Only the number is needed: how many lines of the records include "screenshot"?

» **Data items**:
== == ==

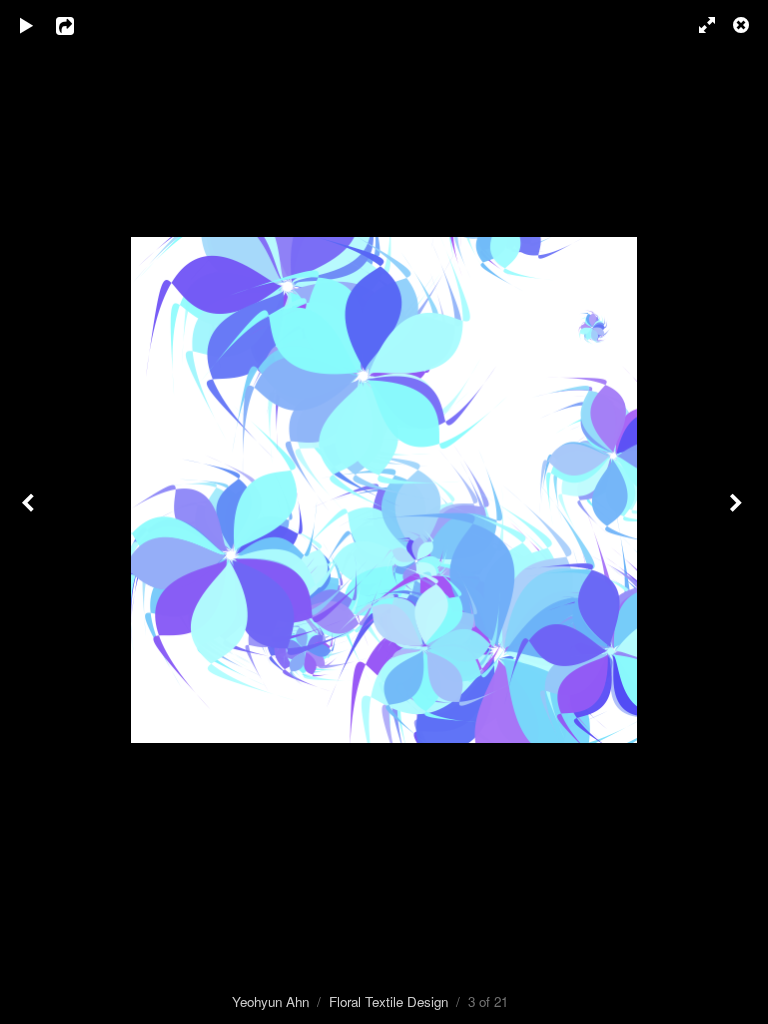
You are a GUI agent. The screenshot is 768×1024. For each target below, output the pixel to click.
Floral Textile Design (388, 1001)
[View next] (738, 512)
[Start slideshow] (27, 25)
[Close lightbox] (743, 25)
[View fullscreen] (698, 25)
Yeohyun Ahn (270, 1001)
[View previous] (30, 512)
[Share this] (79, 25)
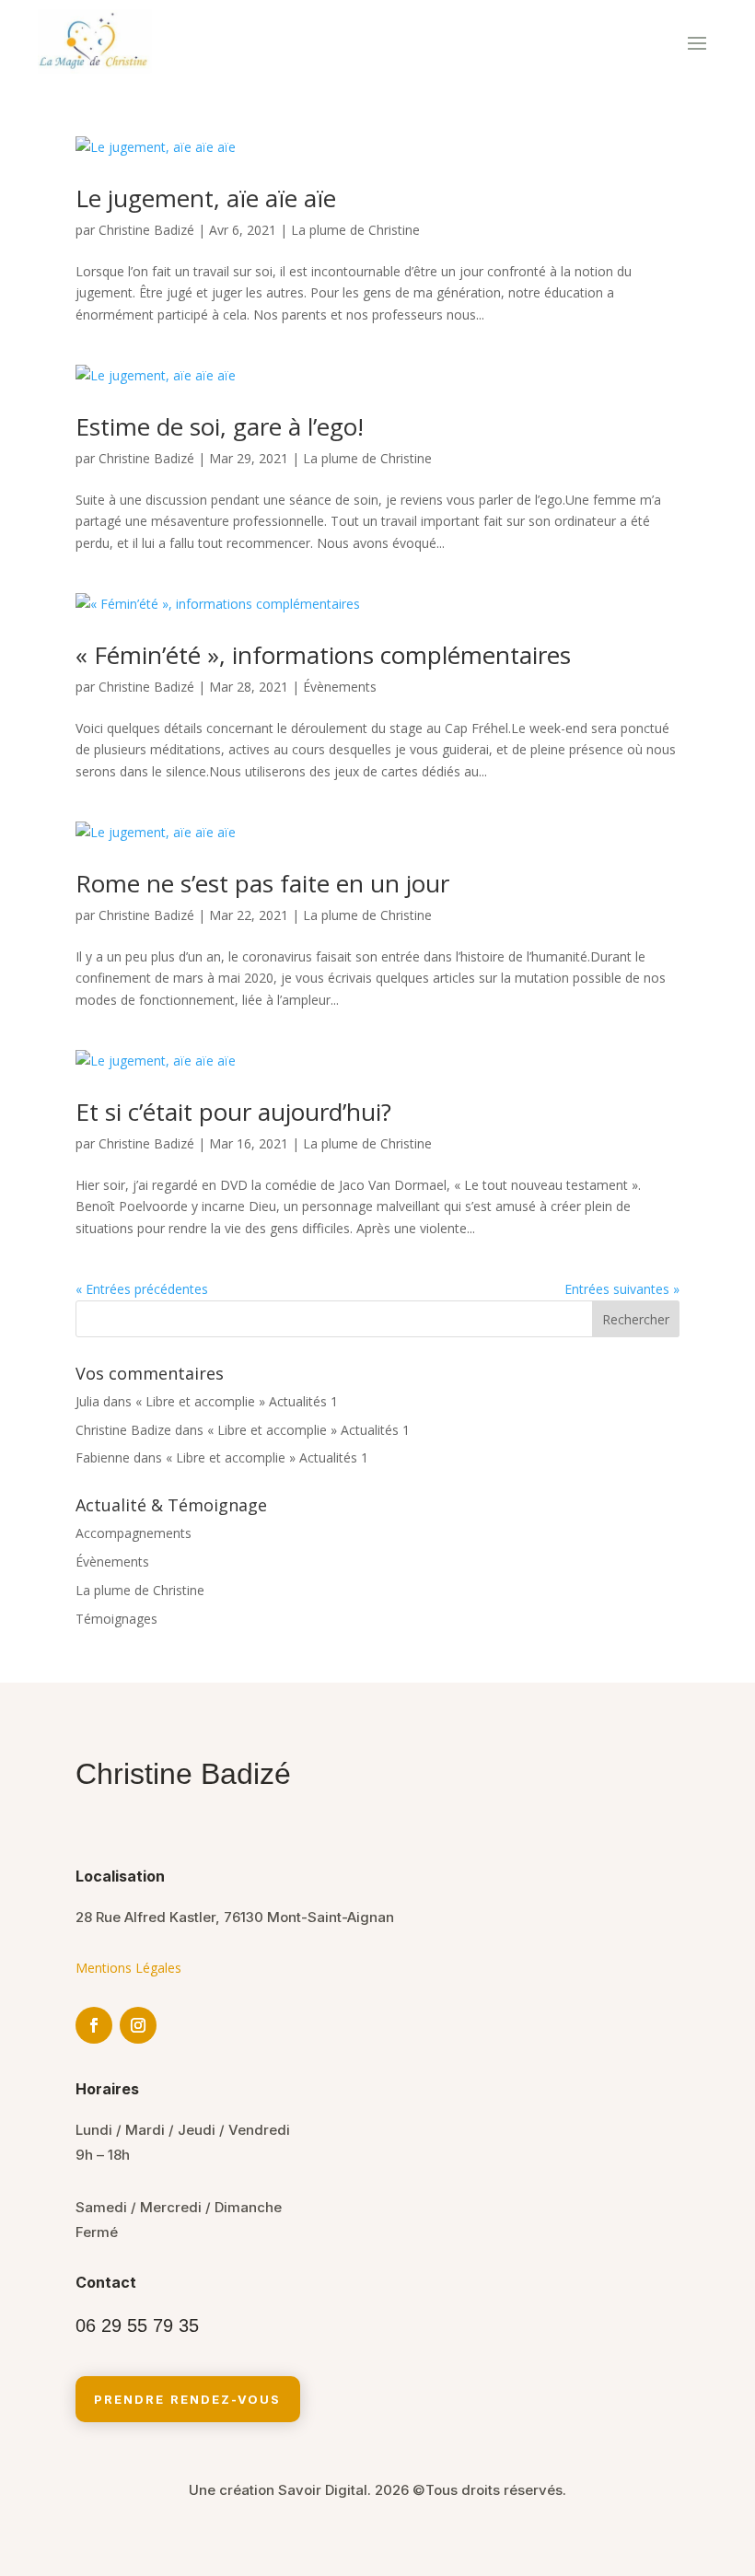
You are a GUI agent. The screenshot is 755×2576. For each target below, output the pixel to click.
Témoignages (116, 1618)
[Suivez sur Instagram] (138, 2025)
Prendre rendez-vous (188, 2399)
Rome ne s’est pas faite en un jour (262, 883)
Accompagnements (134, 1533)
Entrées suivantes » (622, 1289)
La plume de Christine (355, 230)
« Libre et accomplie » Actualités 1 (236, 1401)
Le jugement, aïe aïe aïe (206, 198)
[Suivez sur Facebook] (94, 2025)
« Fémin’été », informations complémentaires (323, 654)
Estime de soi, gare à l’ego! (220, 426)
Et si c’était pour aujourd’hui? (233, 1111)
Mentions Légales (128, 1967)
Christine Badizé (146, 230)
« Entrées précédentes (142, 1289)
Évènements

== == ==

» **Result**: 2